Demystifying Enterprise Architecture

You might think that it sounds quite pretentious for someone to call oneself Enterprise Architect (at least if you don't see yourself as one of them). Well, I don't blame you if you do. The term Enterprise Architect easily leads one's thoughts to someone who architects an entire enterprise from scratch or who orchestrates every wink and turn of an enterprise as a sort of puppy master. Such a conception is course wrong. The Enterprise Architects are cogs in the enterprise wheel just as all others - they are only different in the sense that they have been assigned the responsibility to observe the complete machinery and keep track of the different parts and how they relate to each other. But also to envision how new or changing requirements and constraints - big or small, few or many, dramatic or subtle - will need to change the enterprise and its different but yet often very tightly related parts.

The key word here is "related". An enterprise consists of a lot of different parts, ranging from business models, strategies, processes and people to information resources and IT systems (in turn made up by applications and content stores and running on an underlying IT infrastructure).

Today we all know that one cannot change business models, strategies or even small parts of business processes without changing or at least considering how the change will affect other business processes, people, information resources and IT systems. And vice versa.

To avoid that changes have unpredicted and unwanted (side-)effects, this complex environment of interrelated parts must in some way or another be managed, and to be able to manage it, the different parts and how they relate to each other must be known and understood by all who needs to know about it and understand it. That is why there are some people in your organization who officially or unofficially call themselves Enterprise Architecture. They try to build and communicate this knowledge and understanding to others. "Enterprise Architects" who hide in their offices without talking to people - who are more concerned with creating perfect representations of the architecture of the enterprise - should not be taken seriously.

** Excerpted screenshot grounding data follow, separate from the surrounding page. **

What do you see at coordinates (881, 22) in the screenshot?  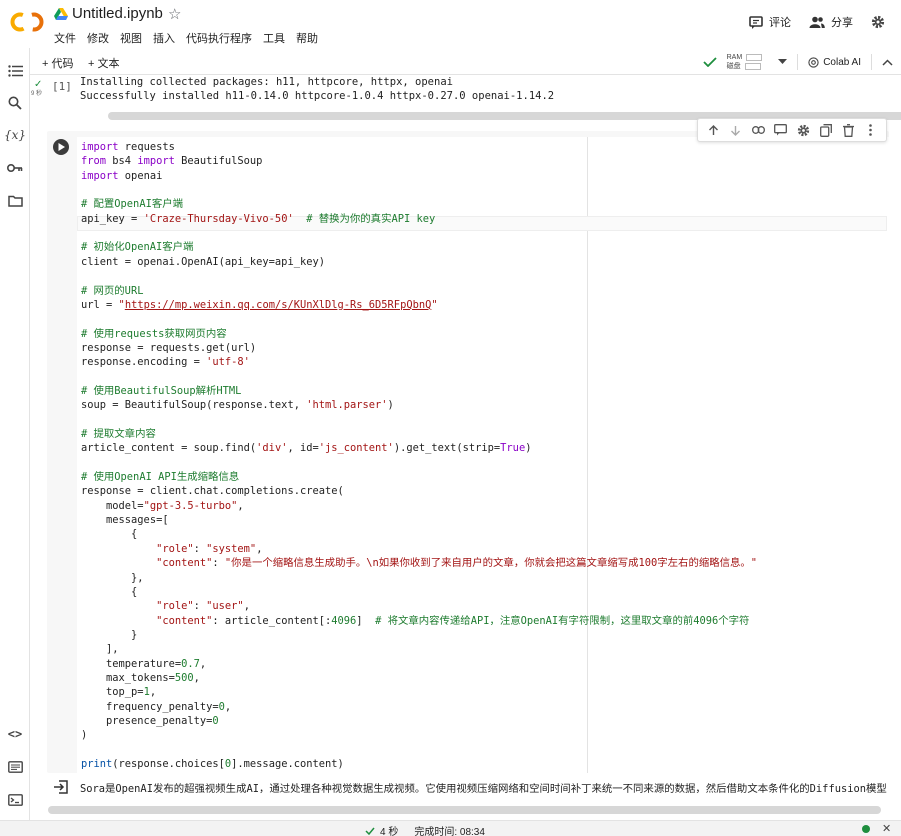 I see `settings-button` at bounding box center [881, 22].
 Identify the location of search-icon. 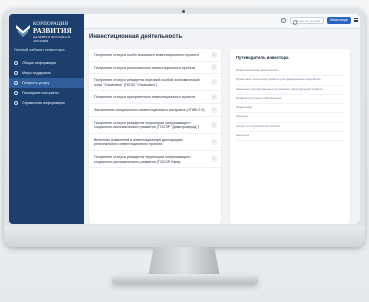
(294, 22).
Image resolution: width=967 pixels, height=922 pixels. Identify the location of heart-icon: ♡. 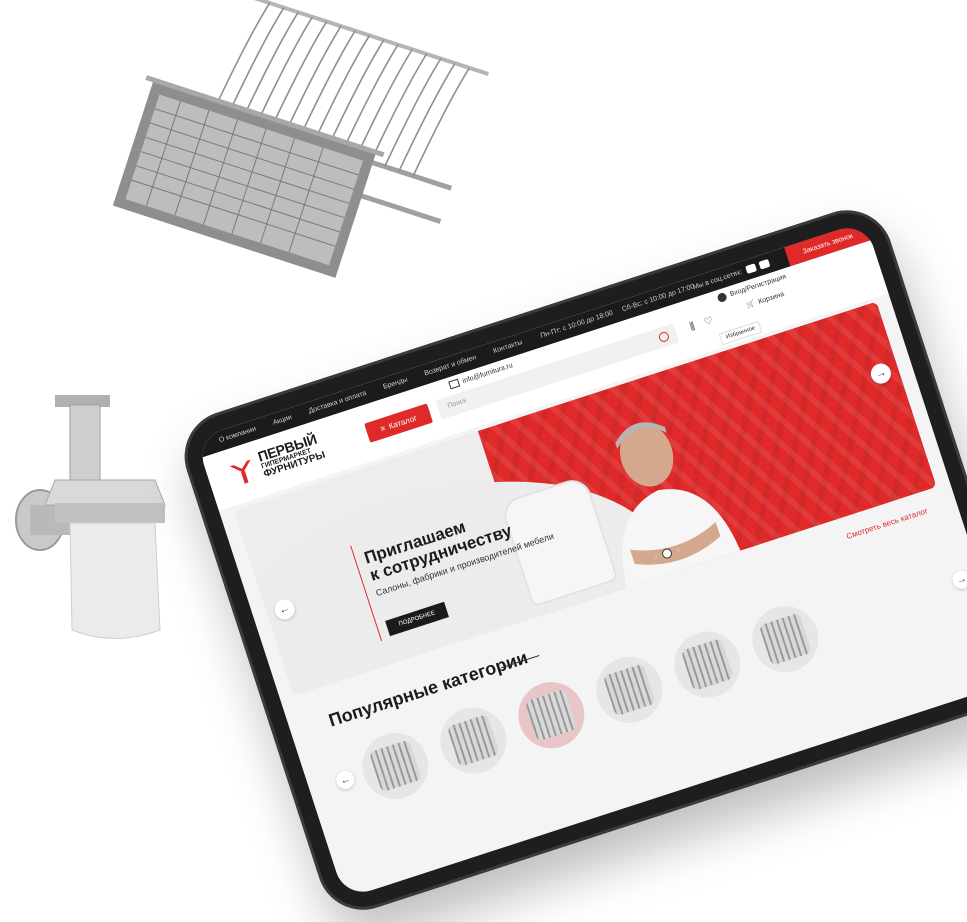
(709, 322).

To be able to "eat the elephant", an Enterprise Architect needs to slice it up into a number of more manageable dimensions and look at it at different levels of abstraction. An Enterprise Architect that tries to do that with anything bigger than a very small enterprise soon realizes that he or she cannot do this alone. Specialization and a team that brings the different specialties together are needed. Together, the members of the team might be able to create, maintain and communicate an understandable model (or actually a number of models) of the most important dimensions of the enterprise and how they relate. They can then be advised when there are new or changed requirements or constraints that call for changes somewhere in the enterprise. They can try to envision what consequences the change will have and guide any implementation initiatives along the way of change.

Enterprise Architecture is about caring about the big picture, the sum of all parts, and every little corner of the enterprise at the same time. It is about being able and willing to (fore)see and care about the consequences of a change - regardless of where these occur in the enterprise - and make sure that someone is appointed to manage them.